Copy, please, the line with "The height and width of the screenshot is (840, 1432)." and each line that follows it through the end of the data below, exactly as given and without pictures.

[Collection entries]
════════════════
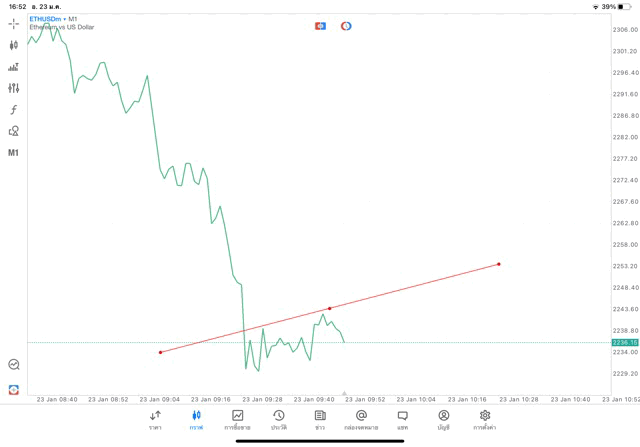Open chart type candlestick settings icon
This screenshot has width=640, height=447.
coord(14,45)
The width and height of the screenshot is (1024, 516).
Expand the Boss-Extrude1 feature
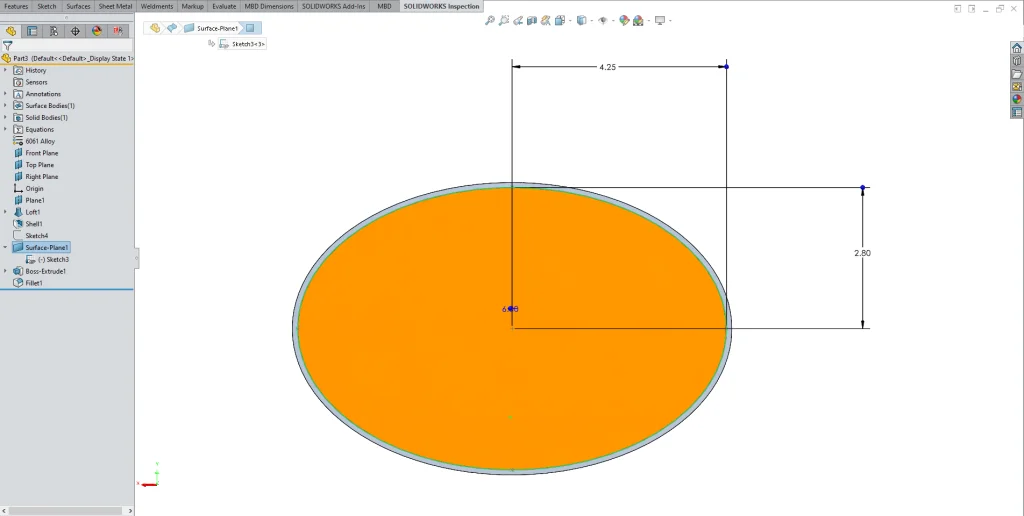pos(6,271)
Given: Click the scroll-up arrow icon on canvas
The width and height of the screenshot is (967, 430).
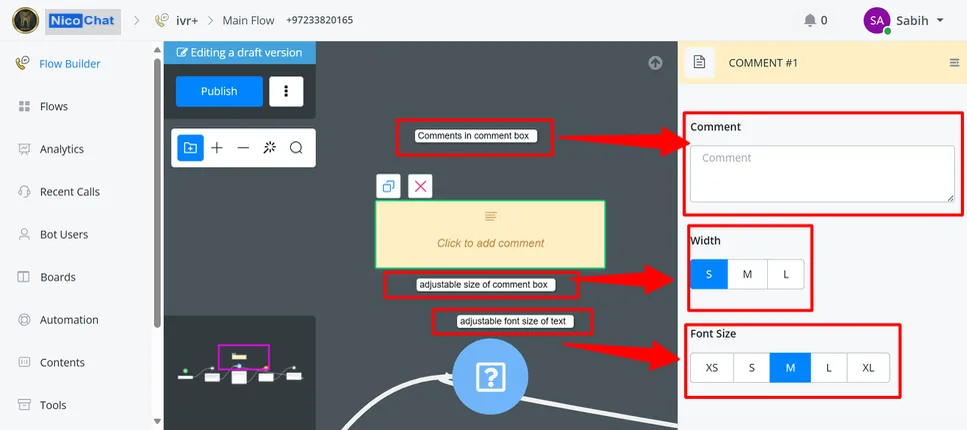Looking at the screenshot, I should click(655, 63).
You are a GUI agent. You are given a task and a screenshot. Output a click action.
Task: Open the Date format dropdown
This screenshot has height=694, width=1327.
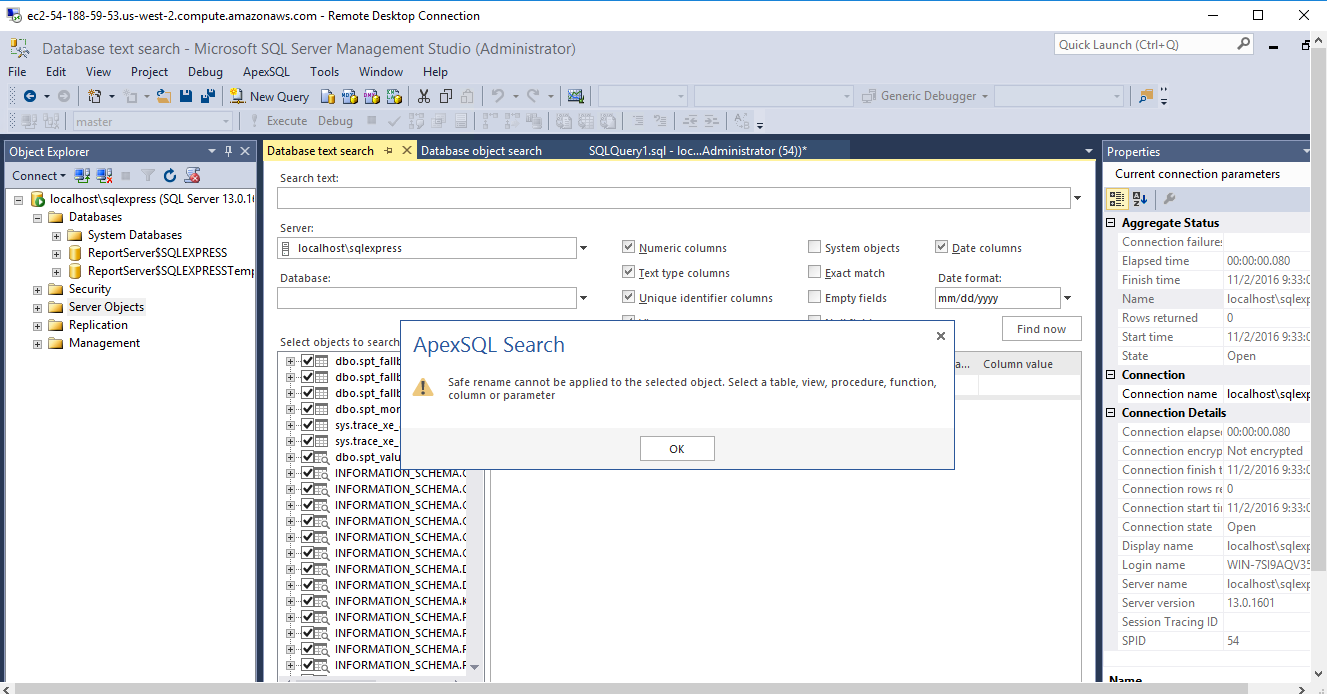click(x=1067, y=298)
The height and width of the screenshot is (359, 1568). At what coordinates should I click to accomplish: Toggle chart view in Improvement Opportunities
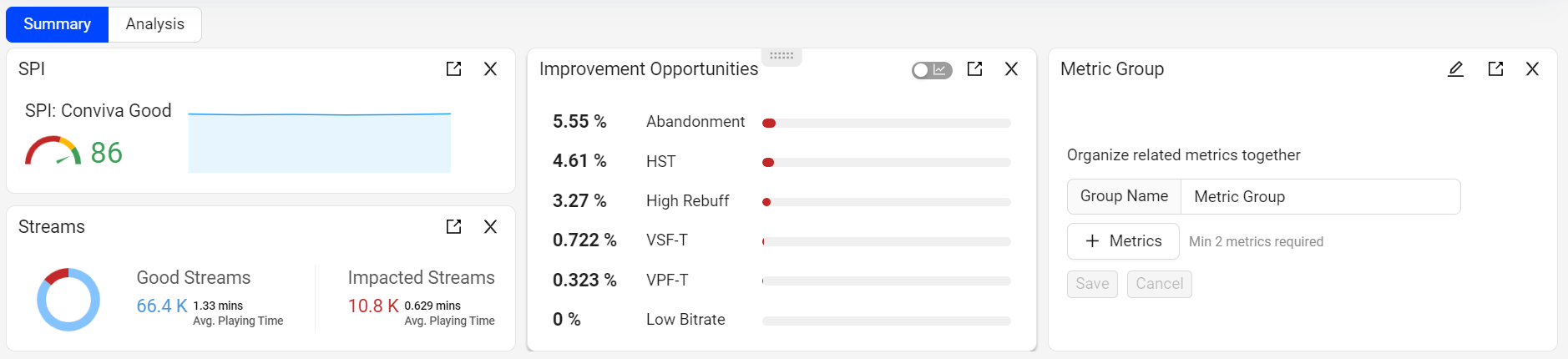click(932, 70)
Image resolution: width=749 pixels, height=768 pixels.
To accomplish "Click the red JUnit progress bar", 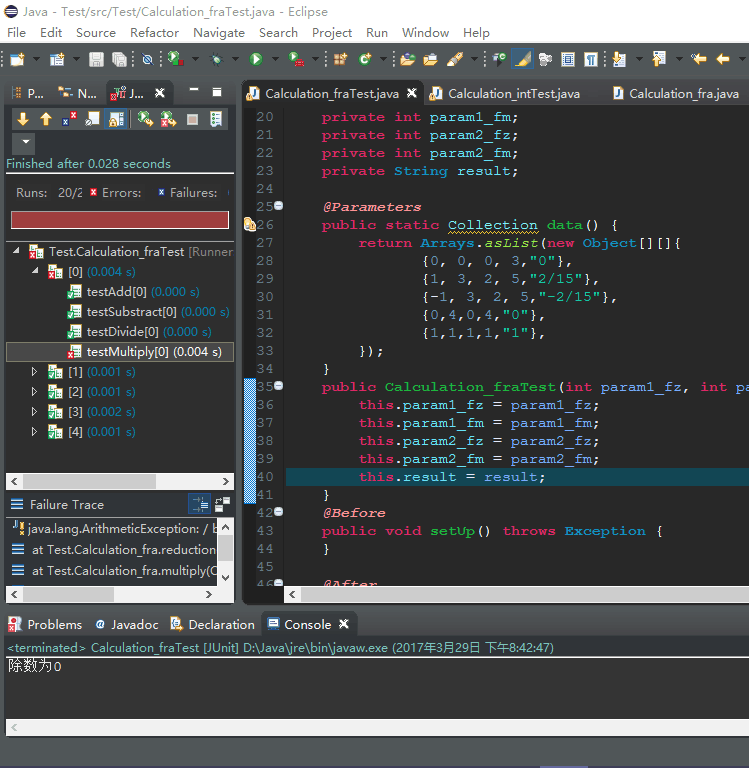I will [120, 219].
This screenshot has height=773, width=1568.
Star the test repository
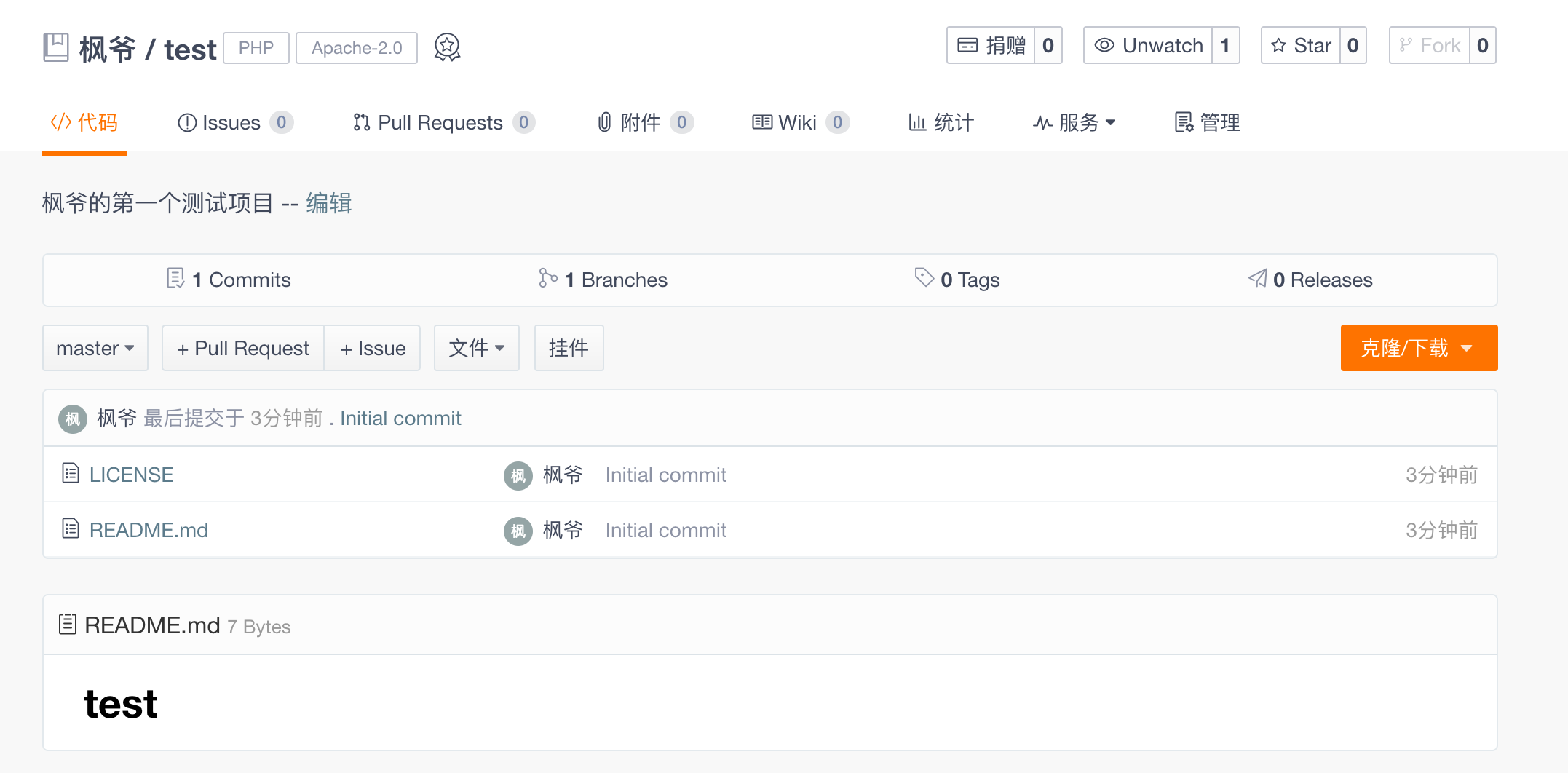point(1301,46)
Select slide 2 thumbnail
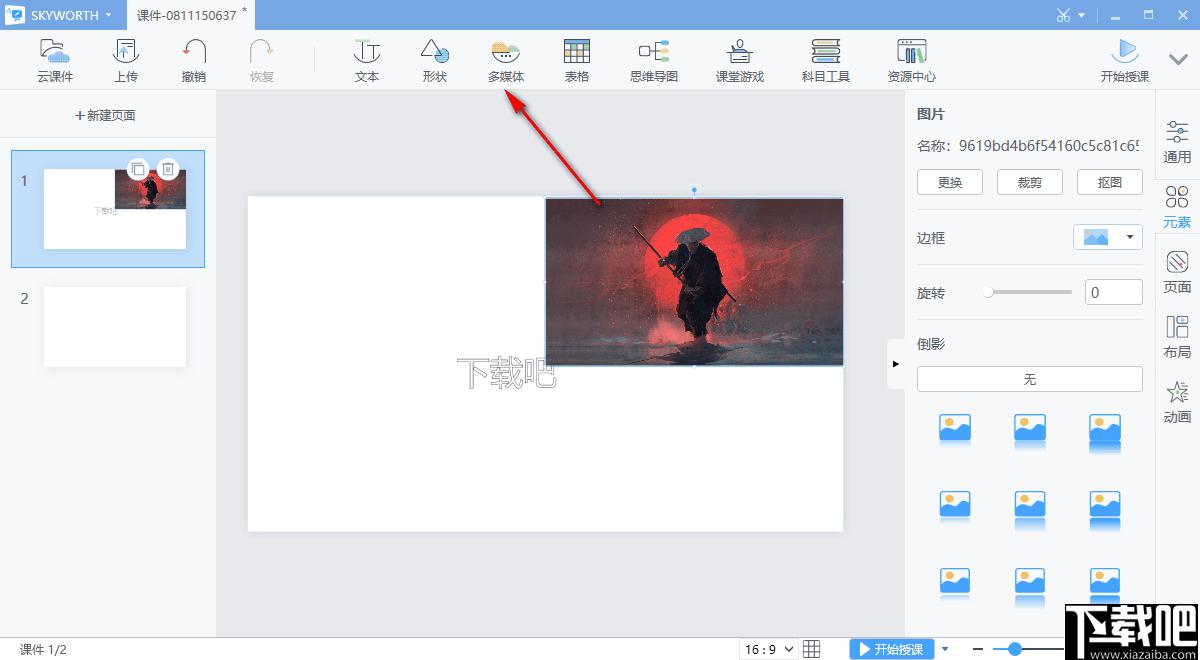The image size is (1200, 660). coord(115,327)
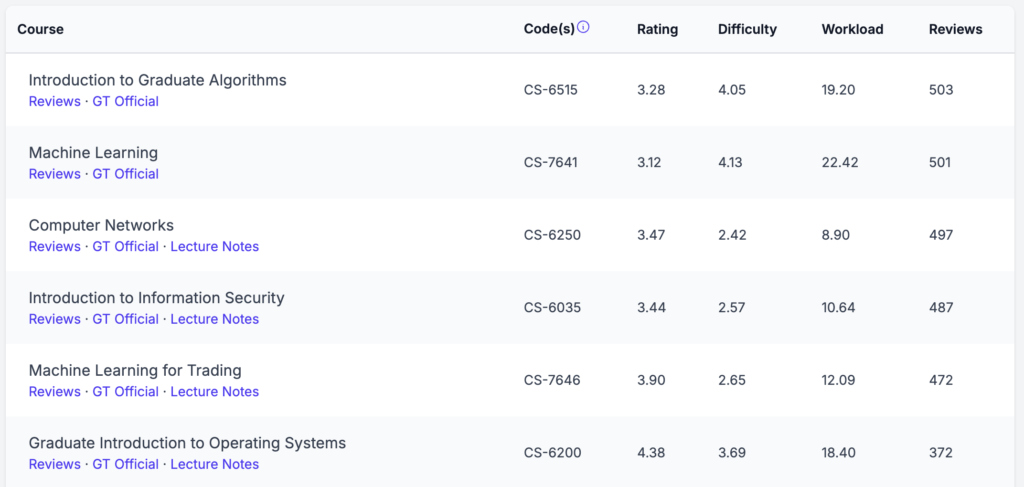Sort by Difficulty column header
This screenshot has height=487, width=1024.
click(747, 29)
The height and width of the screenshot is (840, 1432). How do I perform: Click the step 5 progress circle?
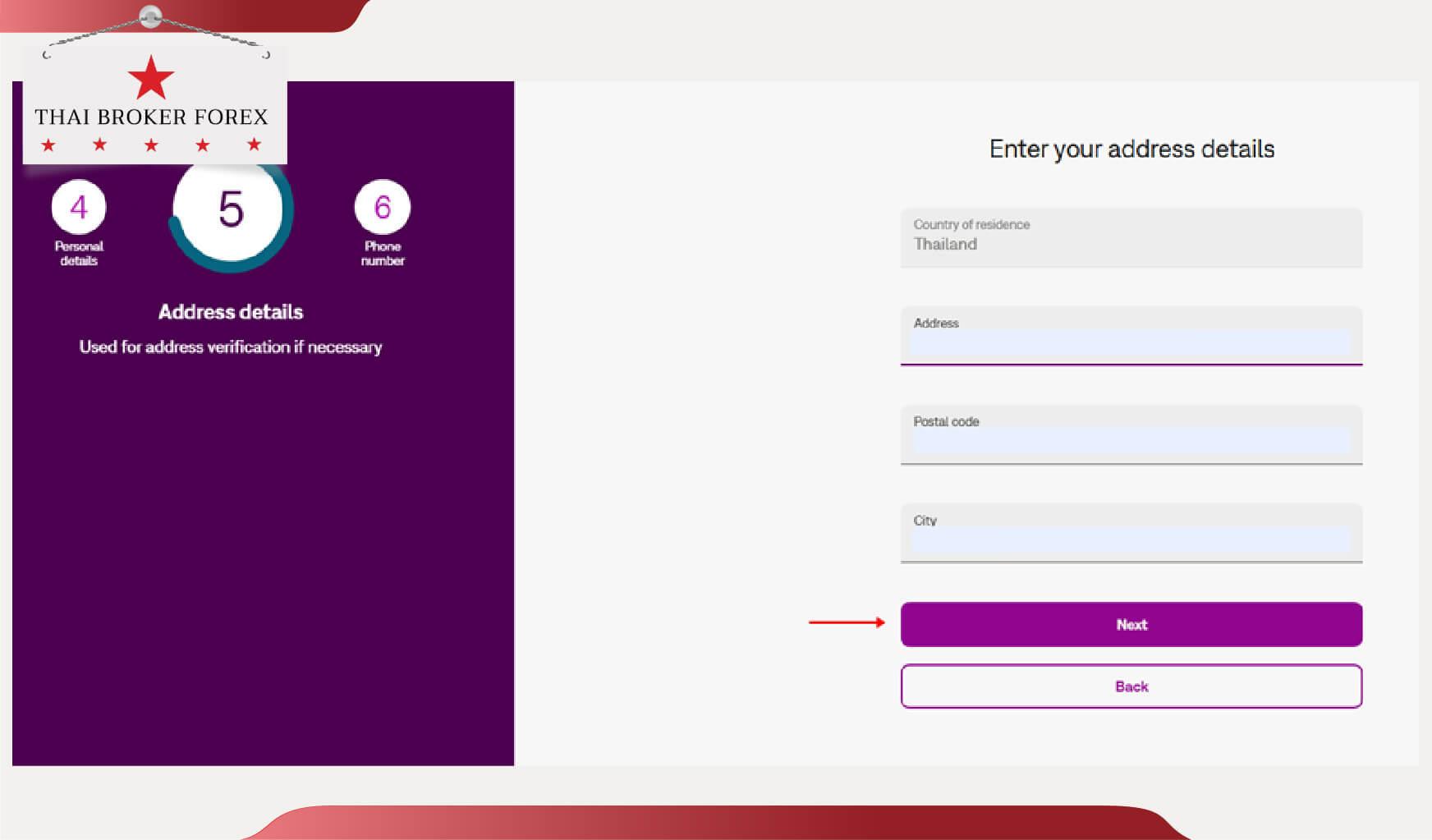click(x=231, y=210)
════════════════
OUTPUT FOR THIS TASK ->
The height and width of the screenshot is (840, 1432). How do I perform: Click the step 5 progress circle?
click(x=231, y=210)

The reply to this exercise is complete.